Nova Scotia — a province often perceived as rainy and windswept — is testing its potential for solar energy generation.
Peter Craig, a provincial Energy Department official who helped unveil a plan Friday that will see 18 applicants generate electricity for local grids, said Nova Scotia is sunnier than its reputation would suggest.
He drew a contrast with Germany.
“We actually have more sun due to our lower latitude than what Germany does, and they have a world leading amount of solar installed,” said Craig.
World map by solar insolation. Image by Milno76 via Wikimedia Commons.
Under the program, announced as part of the government’s electricity plan in 2015, universities, municipalities, non-profits, charities, and Mi’kmaq communities will sell power to local grids.
They will set a price as a way to cover the cost of installing solar panels. The impact on electrical ratepayers is capped at 0.1 per cent.
Craig said the goal of the two-year pilot project is to learn more about the production capacity for solar energy in a province that currently gets less than one per cent of its power from solar.
Photovoltaic solar panels. Photo by Alfred Twu via Wikimedia Commons
“There’s no technical, scientific problem with having solar in place,” he said. “It’s really a matter of having the industry built up to be able to accommodate it, having our grid prepared and ready to accept it and having people interested and prepared to build it.”
Among the 18 applicants chosen to participate in the program is Halifax’s Atlantic School of Theology, which has signed a 20-year deal to sell its solar power.
Up to 50 kilowatts of electricity will be generated by 150 solar panels on the roof of the university’s library.

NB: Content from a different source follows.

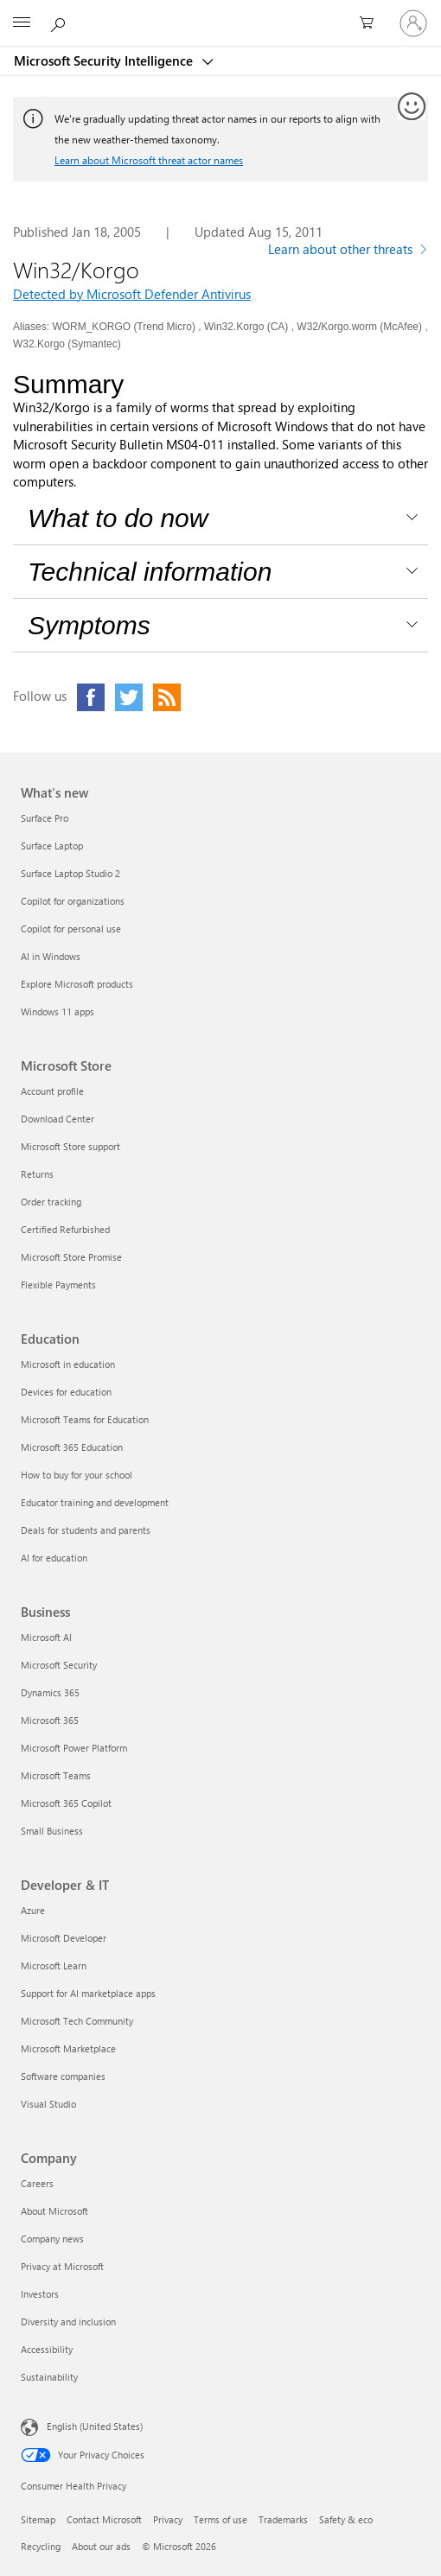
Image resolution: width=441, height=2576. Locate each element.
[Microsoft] (219, 13)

Dave Angot of Doctor Solar, the company installing the 330 watt panels, said the project could net the school revenue of at least $10,000 annually.
“Many of the community groups that have participated will have a similar return,” said Angot.
The company estimates the school’s installation will cost just over $142,000, and it is expected to generate 54,422 kilowatts per year.
Angot said Nova Scotia solar development is an exciting prospect, but it comes with challenges for companies who need to keep up with technological change.
“Every quarter we have improvements in the production capabilities of the panels, therefore we have to make sure that we are current.”
Among the other successful program applicants announced Friday: the Town of Antigonish (up to 50 kilowatts), St. Francis Xavier University (18 kilowatts), and Glooscap First Nation (up to 22 kilowatts). Cape Breton University and Tugliq Energy Co. were approved to generate up to 150 kilowatts on various buildings at the university.
St. Francis Xavier University. Photo by Brendanriley via Wikimedia Commons
Other projects in Halifax will be operated by the Hospice Society of Greater Halifax, the Ecology Action Centre, Dalhousie University and the Nova Scotia Community College Ivany campus.
Theology school president Neale Bennet said reducing the province’s carbon footprint fits well with his school’s ethos.
“What we stand for and what our students are interested in is advancing to a better world. Sustainability is a crucial aspect of the kind of world we want to build.”
Bennet said the school would be selling its electricity to Nova Scotia Power, effectively offsetting the power it uses in return. The solar panels would be paid off over a 10-year period.
Craig said Nova Scotia is following the lead of provinces such as Ontario, which installed solar capacity through its former micro-fit program.
He said Alberta is also offering a number of solar programs intended for residences, farms and municipalities.